Perhaps Sir James read his feelings in his frank face, for he sat looking curiously at him, twirling his grizzled mustache the while. "Thou art like to have hard knocks of it, lad, ere thou hast gotten thee safe through the world," said he, with more kindness in his harsh voice than was usual. "But get thee not into fights before thy time." Then he charged the boy very seriously to live at peace with his fellow-squires, and for his father's sake as well as his own to enter into none of the broils that were so frequent in their quarters.

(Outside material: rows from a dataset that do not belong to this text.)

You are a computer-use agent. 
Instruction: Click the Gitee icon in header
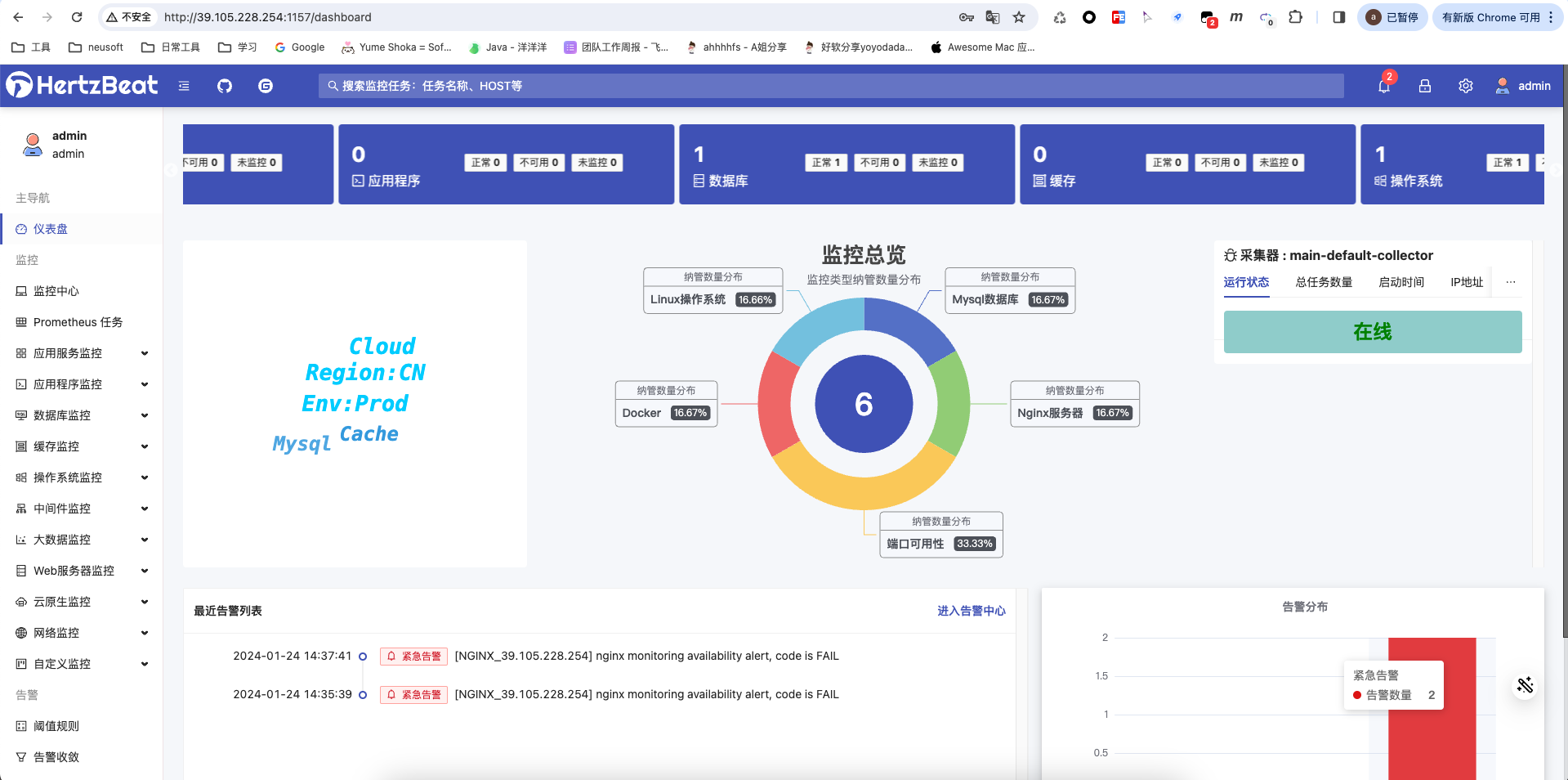266,86
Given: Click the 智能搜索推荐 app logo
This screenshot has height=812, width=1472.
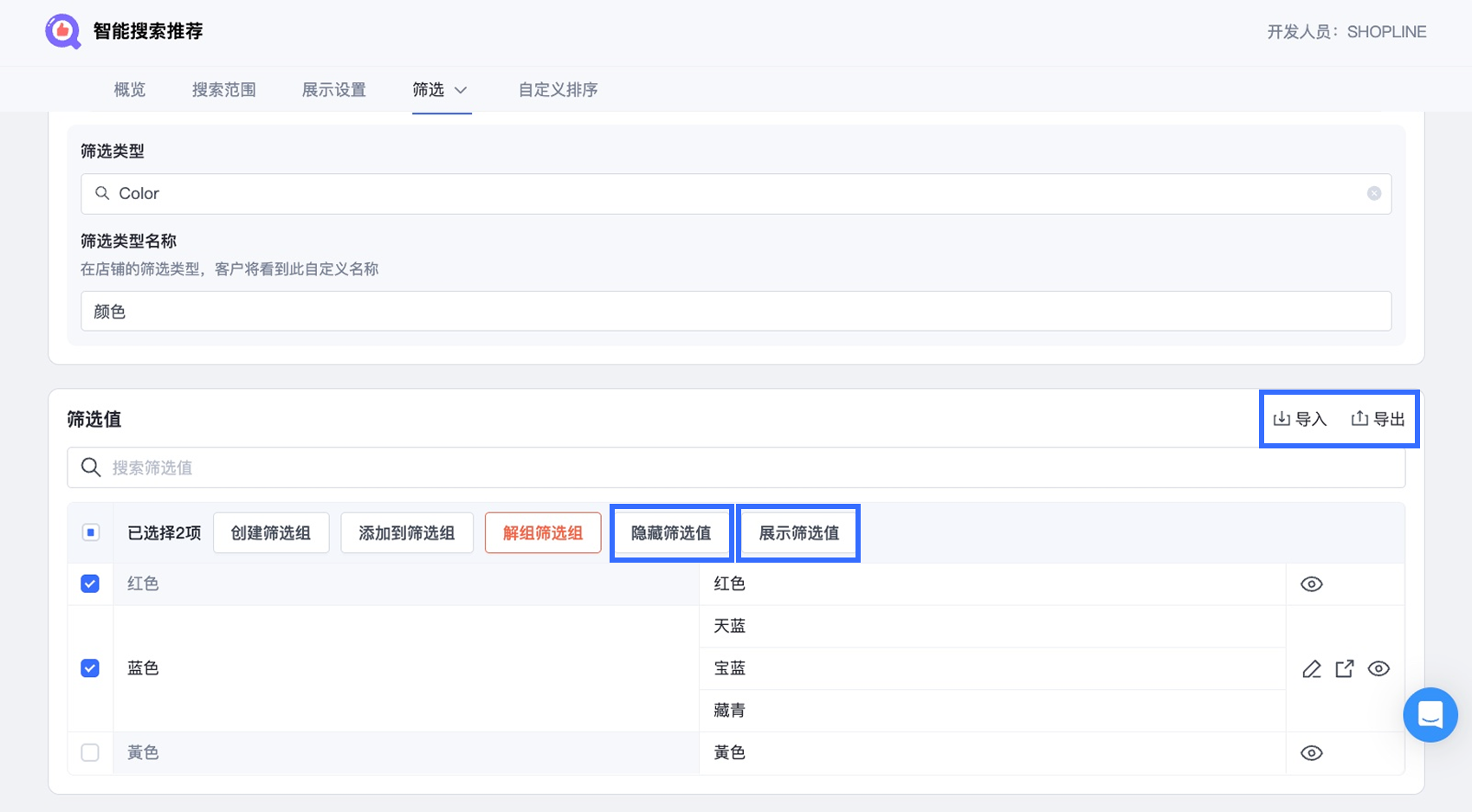Looking at the screenshot, I should click(61, 31).

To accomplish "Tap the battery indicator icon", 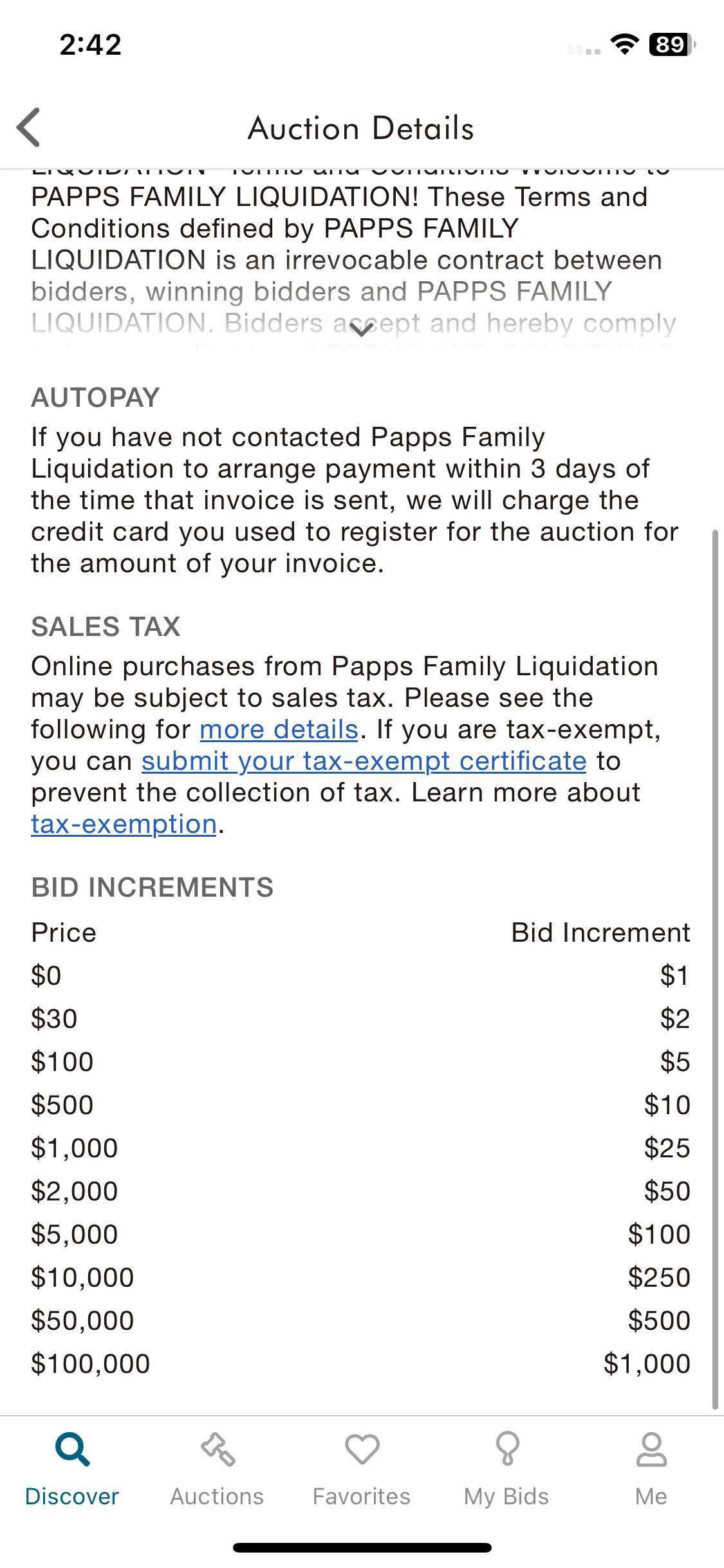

It was with this special admonition against brawling that Myles was dismissed, to enter, before five minutes had passed, into the first really great fight of his life.
Besides Gascoyne and Wilkes, he found gathered in the dormitory six or eight of the company of squires who were to serve that day upon household duty; among others, Walter Blunt and three other bachelors, who were changing their coarse service clothes for others more fit for the household.
"Why didst thou tarry so long, Myles?" said Gascoyne, as he entered. "Methought thou wert never coming."
"Where goest thou, Falworth?" called Blunt from the other end of the room, where he was lacing his doublet.